Samstag, 4. Juni 2011

Nicolai Abildgaard



Ossian hat in meinem Herzen den Homer verdrängt. Welch eine Welt, in die der Herrliche mich führt! Zu wandern über die Heide, umsaust vom Sturmwinde, der in dampfenden Nebeln die Geister der Väter im dämmernden Lichte des Mondes hinführt. Zu hören vom Gebirge her, im Gebrülle des Waldstroms, halb verwehtes Ächzen der Geister aus ihren Höhlen, und die Wehklagen des zu Tode sich jammernden Mädchens, um die vier moosbedeckten, grasbewachsenen Steine des Edelgefallnen, ihres Geliebten.

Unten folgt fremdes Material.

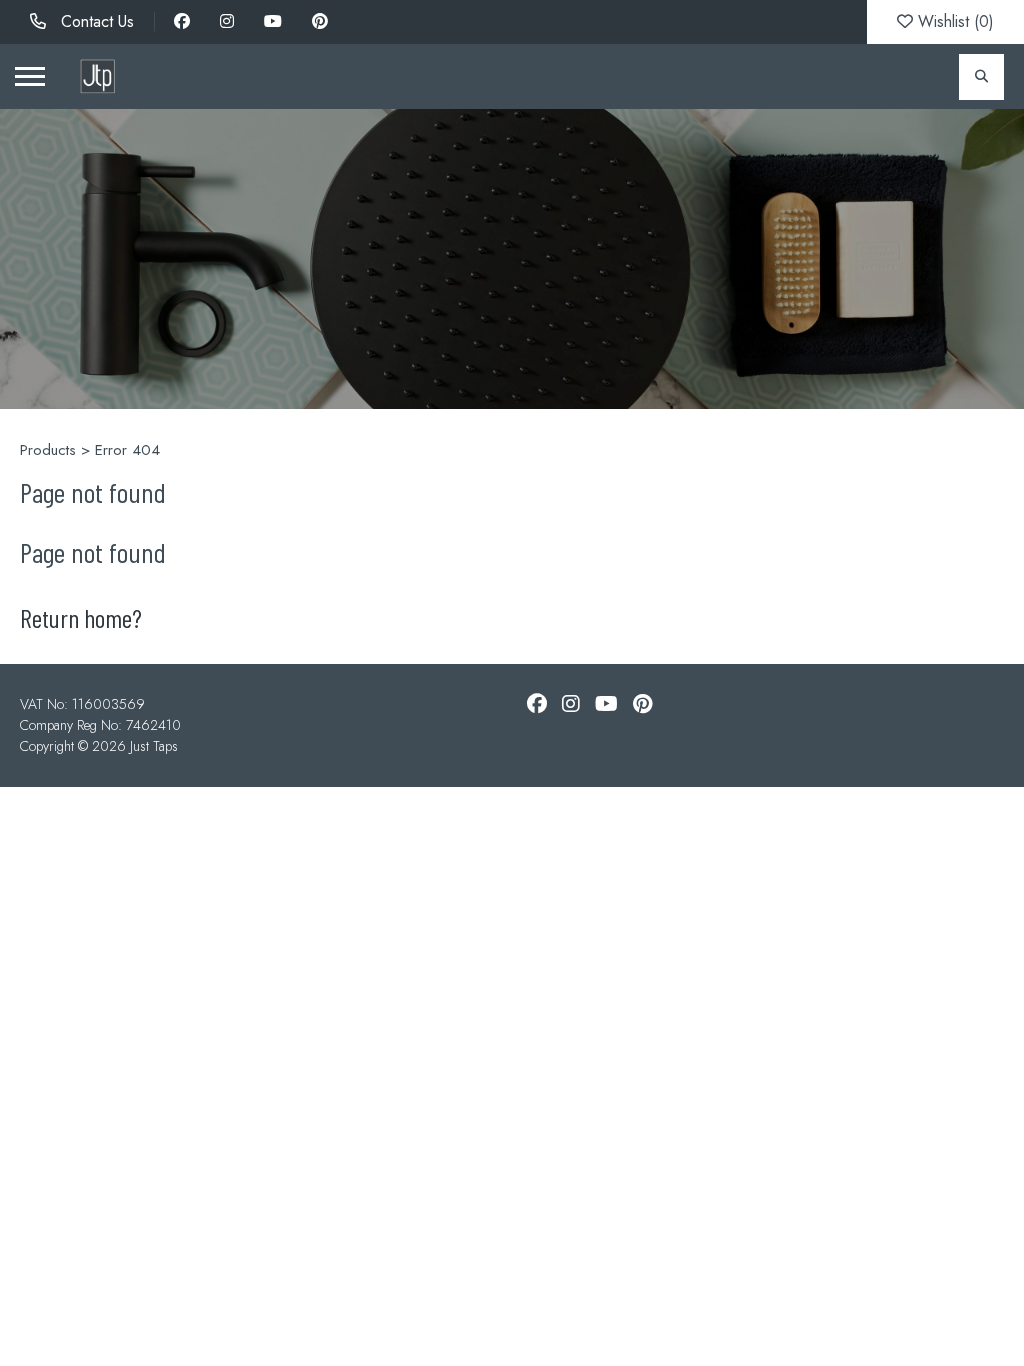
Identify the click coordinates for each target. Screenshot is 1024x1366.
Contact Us (95, 21)
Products (48, 450)
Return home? (81, 617)
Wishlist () (953, 21)
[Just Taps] (97, 76)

Wenn ich ihn dann finde, den wandelnden grauen Barden, der auf der weiten Heide die Fußstapfen seiner Väter sucht und, ach, ihre Grabsteine findet und dann jammernd nach dem lieben Sterne des Abends hinblickt, der sich ins rollende Meer verbirgt, und die Zeiten der Vergangenheit in des Helden Seele lebendig werden, da noch der freundliche Strahl den Gefahren der Tapferen leuchtete und der Mond ihr bekränztes, siegrückkehrendes Schiff beschien...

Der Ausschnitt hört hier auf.